Decided June 1, 1875

Charles W. Brooke for the plaintiff in error. Benj. K. Phelps, district attorney, for the defendants in error.



The judge in charging the jury, instructed them explicitly as to the distinction between murder and manslaughter. That in murder there must be an intent to kill, and that to constitute manslaughter it was not necessary that there should be such intent. He further instructed them, that the courts looked leniently upon a man who slays his wife, when caught in the act of adultery, from the excitement consequent upon the discovery and a momentary deprivation of control on his part; that that was what was covered by the "heat of passion" when there was no intention to kill, as used in the statutes defining manslaughter. He then submitted to the jury to determine whether they believed the statement which the prisoner made on the subject of the difficulty with his wife, and the circumstances attending it. Whether they believed from the evidence that he caught her in the act of committing adultery, or that the circumstances surrounding the woman justified him in concluding that she was committing adultery, and whether he was under the excitement and in the heat of passion which that discovery would be likely to produce, and did the act under it. The clear purport of the charge was, that if the jury found that the prisoner killed his wife under these circumstances, and without a premeditated design to effect her death, the offence would be manslaughter in some of its degrees.
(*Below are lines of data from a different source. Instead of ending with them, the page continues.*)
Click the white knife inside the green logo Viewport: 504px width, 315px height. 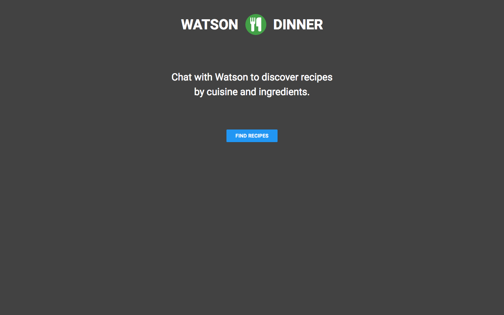coord(259,24)
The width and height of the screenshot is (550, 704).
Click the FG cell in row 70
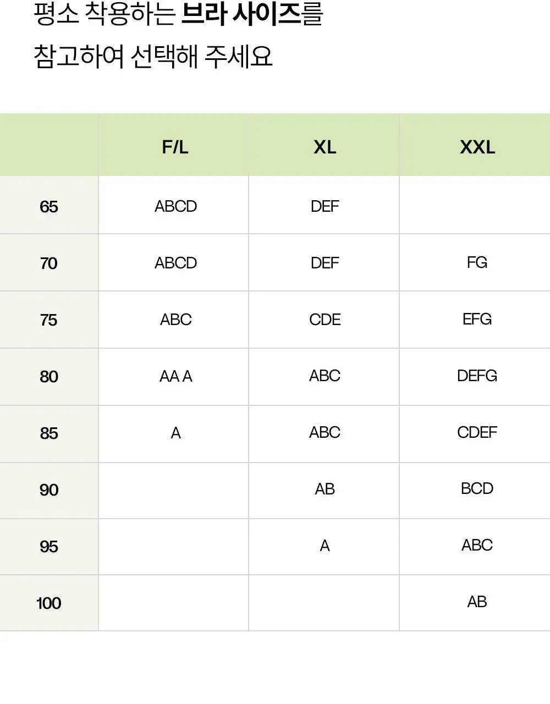pyautogui.click(x=477, y=262)
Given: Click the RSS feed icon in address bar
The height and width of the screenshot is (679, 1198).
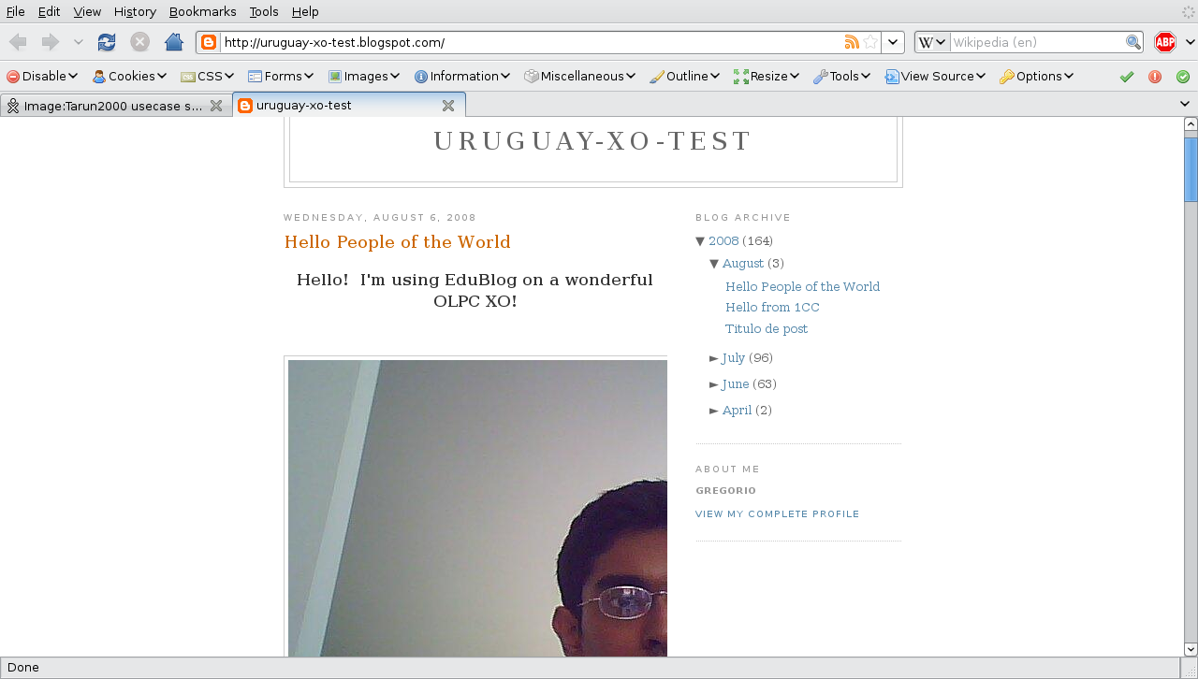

This, we think, was a correct exposition of the law, and fully covered the theory of the defence. No exception was taken by the prisoner's counsel to the charge as delivered, but he made two requests for a further charge, and the refusals to charge as thus requested present the only material exceptions in the case. The first request was to charge, "that if the jury believe that the prisoner detected the deceased committing adultery, and thereupon instantly struck her, and from the effect of such blow she died, the killing can only be manslaughter." This the court refused, except as already charged.

The charge as previously given embraced the proposition requested, with the qualifications only that the killing was done under the excitement and heat of passion, produced by the discovery, and not with intent to kill. We do not think the prisoner was entitled to have the charge repeated without those qualifications. Furthermore, we agree with the General Term in the opinion that the evidence did not present circumstances to which the charge requested was applicable, but was entirely inconsistent with the hypothesis contained in the request — that is, that the prisoner instantly struck the deceased, and that from the effect of such blow she died. He insisted in his testimony — and in this he was corroborated by his mother, who was the only witness present at the time — that when he discovered his wife in the bed-room, and the man who was with her passed out, he dragged her into the sitting-room and there slapped her on the side of the face with his open hand, and that was all the violence he inflicted; that she was at the time so grossly intoxicated that she could not stand, and in passing around the stove she fell upon it; that she tried to get up and fell again upon the stove; that he then laid her down by the stove; she was in a nude condition. This occurred between nine and ten o'clock at night. That she afterwards got up and went out into the yard naked; it was a cold night in January; that he, the prisoner, remained sitting by the stove about an hour after she went out, and he then went out after her and found her lying naked in the snow; that he brought her in and laid her by the stove; that he then had more clothes put over her and went to bed; that in the morning she was found dead. He was positive that the only violence he inflicted on her was the slap in the face.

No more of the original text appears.